- From: Peter Thatcher <pthatcher@google.com>
- Date: Thu, 11 Jun 2015 01:47:11 -0700
- To: "public-ortc@w3.org" <public-ortc@w3.org>
- Message-ID: <CAJrXDUF28JbBk5OvSkLHjKj1bdD_nseFopGh47o27Pp_i5QFYw@mail.gmail.com>
At the last ORTC meeting, we realized that doing the following three things at the same time is hard: 1. Respond to STUN binding requests before the remote ufrag is known. 2. Not buffer STUN packets in the IceGatherer. 3. Support call forking I said I would propose a solution :). If we drop #3, all we need is to pass an IceGatherer into an IceTransport constructor, and that makes the IceTransport able to receive the STUN traffic for incoming binding requests and send back responses. But if we have multiple remote ICE ufrags (as we do with call forking) , then we need a way to match up the remote ufrags in the incoming STUN traffic with the remote ufrags received. A naive approach would be to do something like: if (iceTransport1.remoteUfrag == signalledRemoteUfrag) { iceTransport1.start(... signalledRemoteUfrag ...); } Because it's possible for the browser to receive a STUN binding request and send a binding response in between those two lines, in which case the ufrags won't match. The only solution I can come up with is to have an atomic operation that means "give me the ice transport with the matching ufrag, or create one if there isn't one", so that you know that the iceTransport you have has the correct ufrag and there won't be a mismatch". Thus: partial interface IceGatherer { IceTransport getOrCreateTransport(DOMString remoteUfrag); } Which can then be used like so: var iceTransport = iceGatherer.getOrCreateTransport(signalledRemoteUfrag); iceTransport.start(.... signalledRemoteUfrag ...); And even if there are N incoming remote ufrags, the one returned is always going to have the given ufrag.
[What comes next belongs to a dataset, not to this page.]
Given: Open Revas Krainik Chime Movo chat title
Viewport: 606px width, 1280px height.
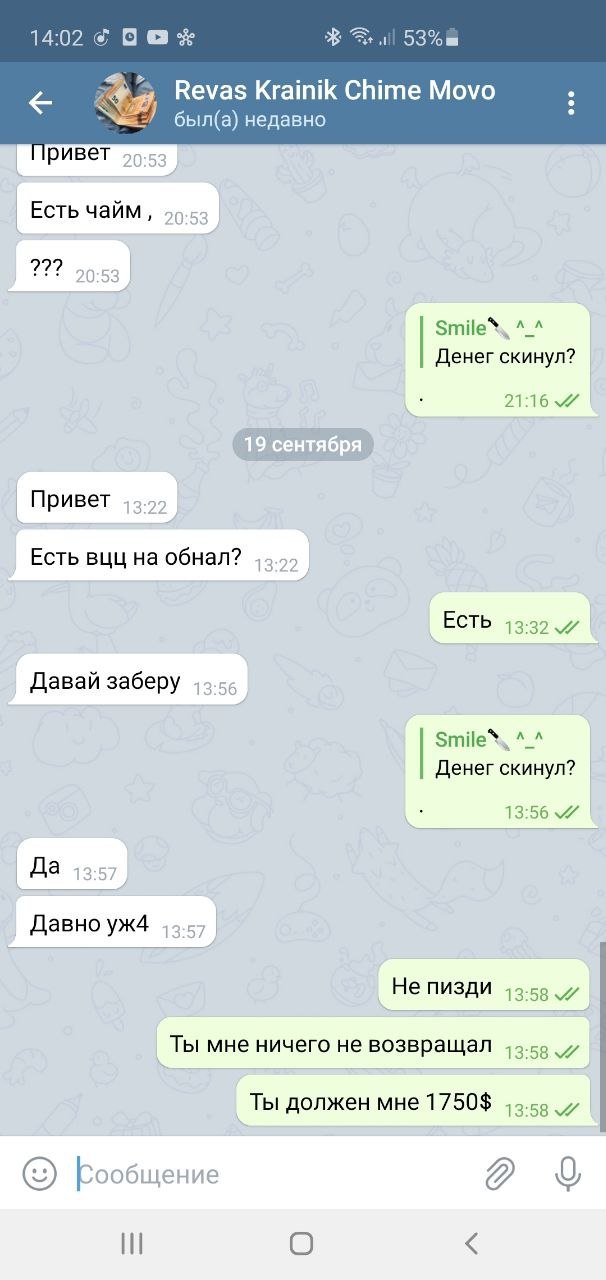Looking at the screenshot, I should (x=335, y=90).
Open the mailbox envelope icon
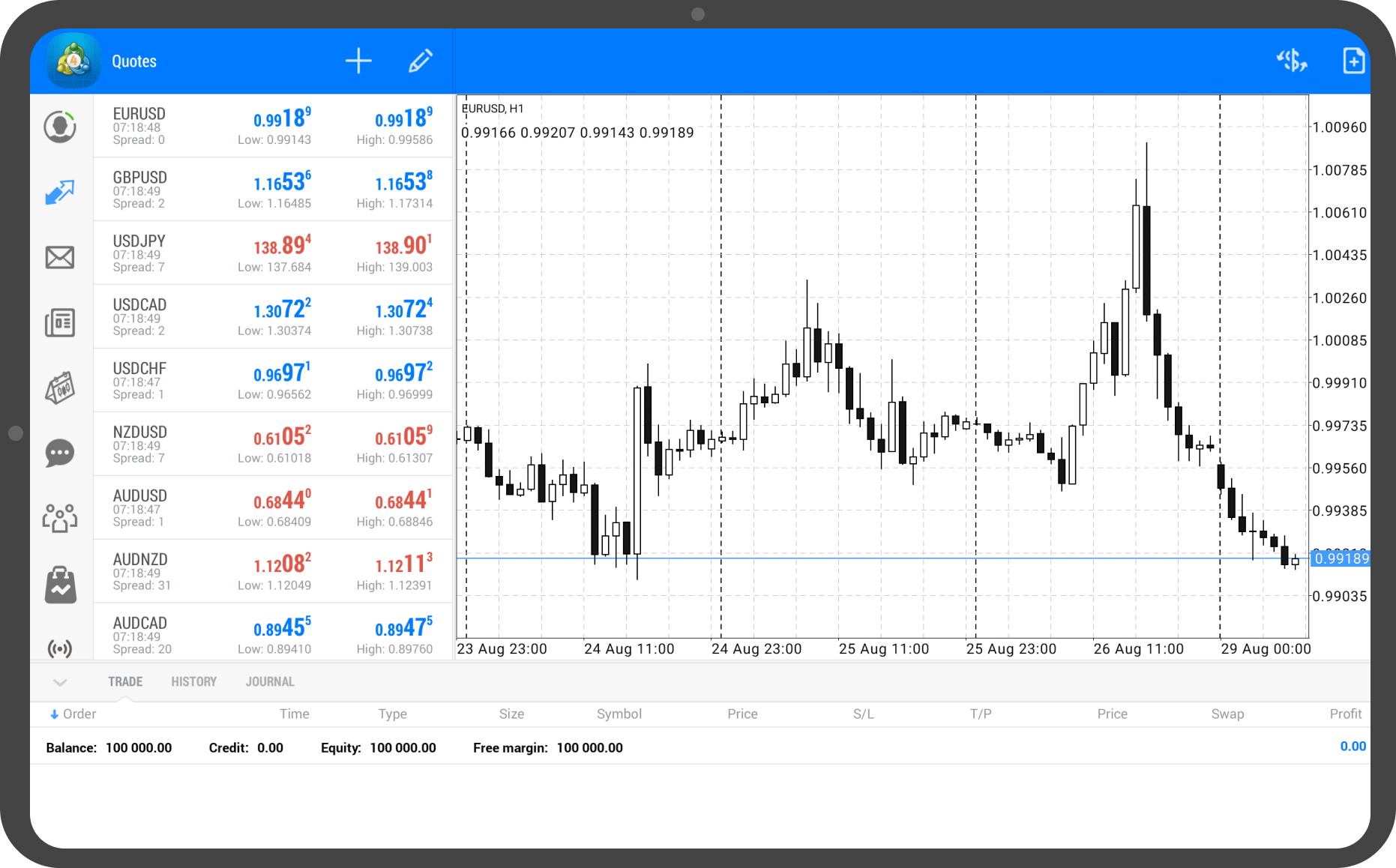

In a full forking situation, you might do something like this: IceGatherer gatherer = new IceGatherer(); // Create pool var transports = []; for (var = 0; i < 10; i++) { var transport = new IceTransport(transports.push(transport)); } // Later, when you get the remote parameters: var transport = gatherer.getOrCreateTransport(remoteParams.ufrag); transports.start(gatherer, remoteParams); The only issue I can see is that you might get a DTLS packet after responding to a STUN binding request but before receiving signalling. I'm not sure if that's a serious enough problem to try and fix. Worst case is that DTLS takes a little longer to setup when doing call forking. And if did think it was a serious issue, we could have each IceTransport buffer a few DTLS packets and that would probably be enough, with a very small buffer.